§ What this task involves
Within the entries below, the lines from the one with "Where should I" through the one with "Open admin user" are to be set down exactly, both ends kept.

[Stored data entries]

════

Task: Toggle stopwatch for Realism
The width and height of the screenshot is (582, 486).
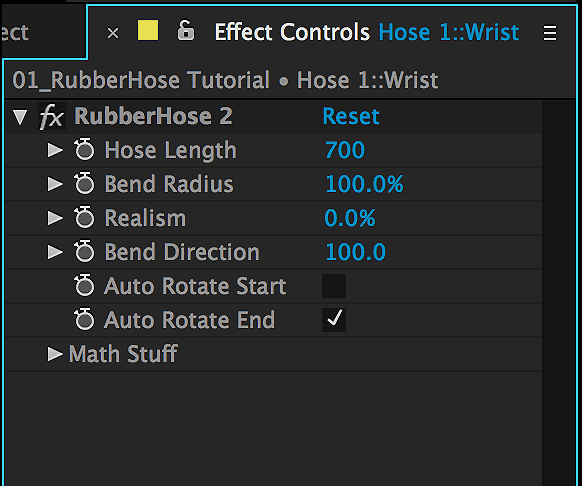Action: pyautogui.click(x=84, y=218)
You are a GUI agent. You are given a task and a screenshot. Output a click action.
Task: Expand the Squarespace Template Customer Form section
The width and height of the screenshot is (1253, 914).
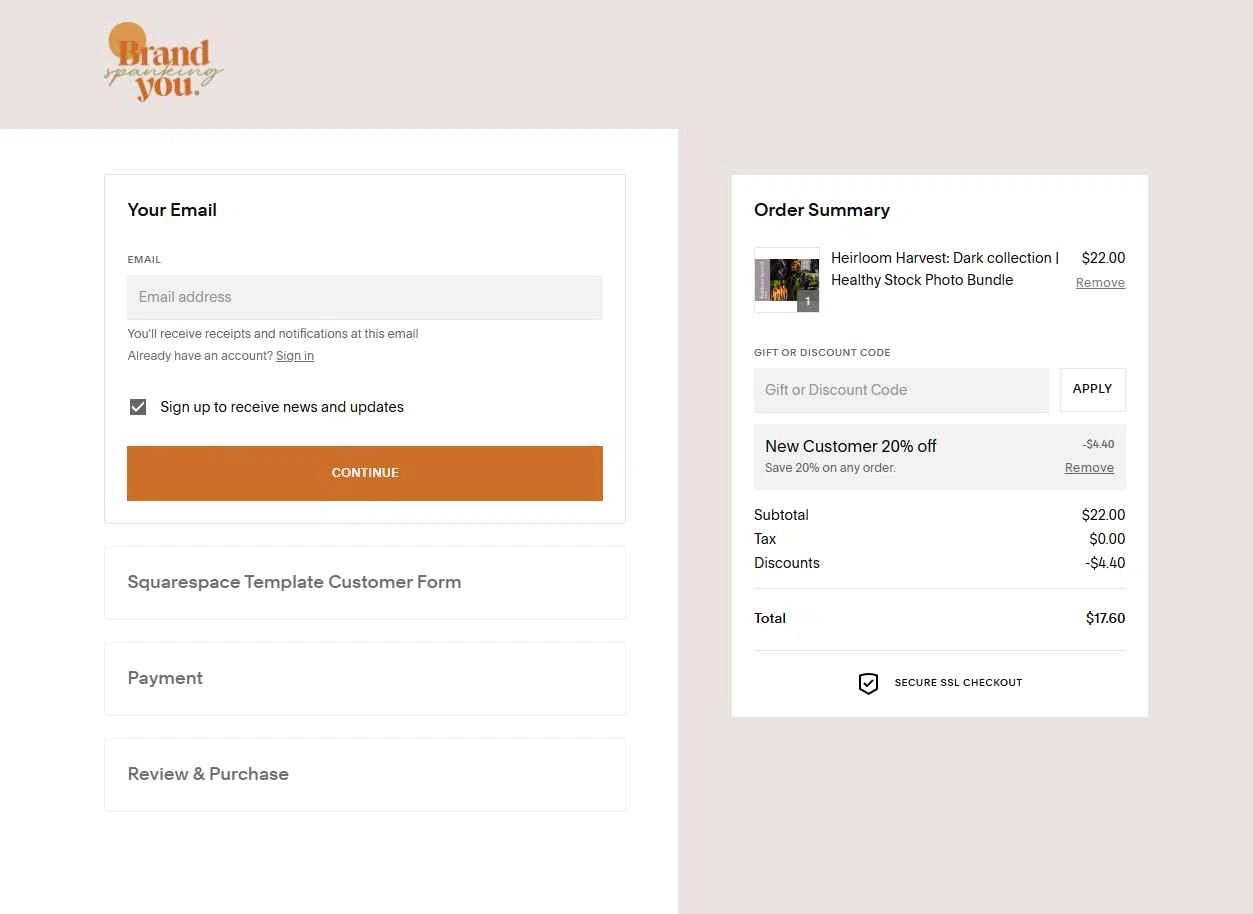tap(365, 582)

════

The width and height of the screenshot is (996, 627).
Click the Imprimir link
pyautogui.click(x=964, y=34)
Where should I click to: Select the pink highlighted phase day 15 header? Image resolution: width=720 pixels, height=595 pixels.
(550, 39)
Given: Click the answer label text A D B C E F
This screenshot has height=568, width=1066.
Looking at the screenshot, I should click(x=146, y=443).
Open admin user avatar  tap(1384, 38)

════

§ Answer space
Where should I click to: Select the pink highlighted phase day 15 header? Image resolution: width=720 pixels, height=595 pixels.
(550, 39)
Given: Click the answer label text A D B C E F
This screenshot has height=568, width=1066.
Looking at the screenshot, I should click(x=146, y=443).
Open admin user avatar  tap(1384, 38)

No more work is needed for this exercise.